**Task statement:** Can you write out every item below word for word, leaving the pictures out of your answer?

**Task data:**
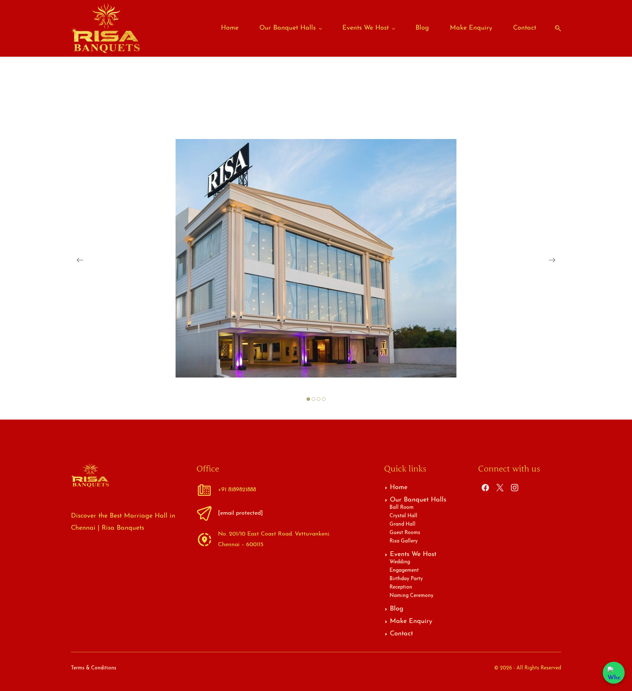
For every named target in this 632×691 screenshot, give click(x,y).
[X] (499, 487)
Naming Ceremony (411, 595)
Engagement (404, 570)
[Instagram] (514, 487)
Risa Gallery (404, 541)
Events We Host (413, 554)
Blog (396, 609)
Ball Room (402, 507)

**Task result:**
For every named target in this 632×691 screenshot, give click(x,y).
[X] (499, 487)
Naming Ceremony (411, 595)
Engagement (404, 570)
[Instagram] (514, 487)
Risa Gallery (404, 541)
Events We Host (413, 554)
Blog (396, 609)
Ball Room (402, 507)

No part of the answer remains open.